In the data, extract each line that holds the string "agent".

DATASET CONTENT below:

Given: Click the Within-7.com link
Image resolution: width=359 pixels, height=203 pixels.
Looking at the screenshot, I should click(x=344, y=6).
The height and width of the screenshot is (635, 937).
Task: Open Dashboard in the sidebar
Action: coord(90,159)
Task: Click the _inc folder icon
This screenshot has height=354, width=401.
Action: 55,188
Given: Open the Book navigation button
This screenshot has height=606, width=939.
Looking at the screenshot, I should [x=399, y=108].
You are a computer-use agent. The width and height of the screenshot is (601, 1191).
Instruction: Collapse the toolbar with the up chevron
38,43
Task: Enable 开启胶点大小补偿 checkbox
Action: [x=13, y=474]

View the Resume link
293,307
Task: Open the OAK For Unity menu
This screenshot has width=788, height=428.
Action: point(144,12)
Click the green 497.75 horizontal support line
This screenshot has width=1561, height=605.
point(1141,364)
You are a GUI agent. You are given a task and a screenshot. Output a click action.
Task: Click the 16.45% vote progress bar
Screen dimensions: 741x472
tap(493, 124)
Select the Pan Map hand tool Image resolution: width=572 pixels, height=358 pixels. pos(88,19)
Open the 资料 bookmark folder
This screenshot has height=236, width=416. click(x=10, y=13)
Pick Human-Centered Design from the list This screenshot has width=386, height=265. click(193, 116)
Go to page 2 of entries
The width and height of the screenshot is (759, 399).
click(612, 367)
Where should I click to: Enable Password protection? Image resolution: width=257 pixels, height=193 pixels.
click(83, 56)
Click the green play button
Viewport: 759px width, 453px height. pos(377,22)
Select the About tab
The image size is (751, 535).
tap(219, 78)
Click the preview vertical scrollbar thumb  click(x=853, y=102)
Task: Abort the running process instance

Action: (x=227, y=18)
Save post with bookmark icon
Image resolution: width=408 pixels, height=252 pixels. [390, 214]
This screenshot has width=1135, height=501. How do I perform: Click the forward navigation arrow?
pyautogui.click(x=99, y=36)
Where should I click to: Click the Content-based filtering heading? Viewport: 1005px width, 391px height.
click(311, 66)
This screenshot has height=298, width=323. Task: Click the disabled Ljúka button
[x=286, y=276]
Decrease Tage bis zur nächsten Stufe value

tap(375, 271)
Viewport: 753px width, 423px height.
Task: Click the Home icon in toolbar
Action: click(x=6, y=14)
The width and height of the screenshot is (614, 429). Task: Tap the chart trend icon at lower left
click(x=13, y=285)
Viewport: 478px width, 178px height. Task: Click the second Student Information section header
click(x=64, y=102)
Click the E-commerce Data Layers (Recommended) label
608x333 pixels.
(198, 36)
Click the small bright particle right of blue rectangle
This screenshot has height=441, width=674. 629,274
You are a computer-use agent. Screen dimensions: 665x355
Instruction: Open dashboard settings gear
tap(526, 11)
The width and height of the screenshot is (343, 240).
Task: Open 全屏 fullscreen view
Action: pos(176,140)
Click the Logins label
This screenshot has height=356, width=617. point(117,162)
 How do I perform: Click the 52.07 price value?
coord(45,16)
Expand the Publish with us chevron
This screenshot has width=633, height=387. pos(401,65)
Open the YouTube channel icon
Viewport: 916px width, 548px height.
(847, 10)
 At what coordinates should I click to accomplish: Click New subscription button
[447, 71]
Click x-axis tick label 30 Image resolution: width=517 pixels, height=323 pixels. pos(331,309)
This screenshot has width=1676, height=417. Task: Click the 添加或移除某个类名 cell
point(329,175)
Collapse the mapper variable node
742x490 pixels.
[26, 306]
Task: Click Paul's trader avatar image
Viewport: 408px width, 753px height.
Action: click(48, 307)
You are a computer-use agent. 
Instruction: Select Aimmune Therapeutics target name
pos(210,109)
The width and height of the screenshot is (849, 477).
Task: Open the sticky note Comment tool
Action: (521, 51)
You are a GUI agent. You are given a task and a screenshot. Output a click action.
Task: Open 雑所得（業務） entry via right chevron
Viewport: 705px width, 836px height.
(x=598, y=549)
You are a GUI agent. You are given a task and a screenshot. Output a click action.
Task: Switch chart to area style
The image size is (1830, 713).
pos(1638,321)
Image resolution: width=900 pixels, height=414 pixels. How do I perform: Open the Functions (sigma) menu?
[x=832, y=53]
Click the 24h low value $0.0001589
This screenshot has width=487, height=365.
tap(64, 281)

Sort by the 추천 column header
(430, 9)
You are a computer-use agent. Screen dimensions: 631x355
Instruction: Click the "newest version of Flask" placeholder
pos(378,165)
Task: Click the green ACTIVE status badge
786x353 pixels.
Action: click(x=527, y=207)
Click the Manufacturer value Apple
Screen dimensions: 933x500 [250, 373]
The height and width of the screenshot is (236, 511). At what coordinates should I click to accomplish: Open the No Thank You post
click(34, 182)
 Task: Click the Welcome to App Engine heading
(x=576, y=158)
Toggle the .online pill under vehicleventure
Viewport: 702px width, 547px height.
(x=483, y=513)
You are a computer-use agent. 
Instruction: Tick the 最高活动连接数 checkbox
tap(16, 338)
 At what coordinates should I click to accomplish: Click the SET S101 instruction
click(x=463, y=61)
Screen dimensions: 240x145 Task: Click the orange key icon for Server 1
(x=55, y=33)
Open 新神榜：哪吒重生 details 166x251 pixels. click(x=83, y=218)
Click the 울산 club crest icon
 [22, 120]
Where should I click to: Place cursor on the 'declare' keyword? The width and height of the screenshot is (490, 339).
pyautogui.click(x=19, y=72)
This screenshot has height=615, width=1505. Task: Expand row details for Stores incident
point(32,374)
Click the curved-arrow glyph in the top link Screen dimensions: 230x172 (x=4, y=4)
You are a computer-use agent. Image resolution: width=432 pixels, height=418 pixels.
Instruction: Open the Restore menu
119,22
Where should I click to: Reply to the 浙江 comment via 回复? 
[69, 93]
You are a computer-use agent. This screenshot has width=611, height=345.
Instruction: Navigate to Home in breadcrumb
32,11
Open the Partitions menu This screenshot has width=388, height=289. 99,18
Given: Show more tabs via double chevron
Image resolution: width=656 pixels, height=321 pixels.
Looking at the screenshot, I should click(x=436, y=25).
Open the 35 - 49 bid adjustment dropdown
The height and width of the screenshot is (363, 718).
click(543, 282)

End of DATASET CONTENT.

RESPONSE AREA =>
You are a computer-use agent. The width and height of the screenshot is (601, 1191).
You are a GUI agent. You are given a task and a screenshot. Output a click action.
You are a computer-use agent. Screen dimensions: 665x355
You are a computer-use agent. 
You are a GUI agent. You are given a task and a screenshot. Output a click action.
You are a GUI agent. You are given a task and a screenshot. Output a click action.
You are a computer-use agent. Screen dimensions: 631x355
You are a computer-use agent. 
You are a computer-use agent. Image resolution: width=432 pixels, height=418 pixels.
You are a computer-use agent. This screenshot has width=611, height=345.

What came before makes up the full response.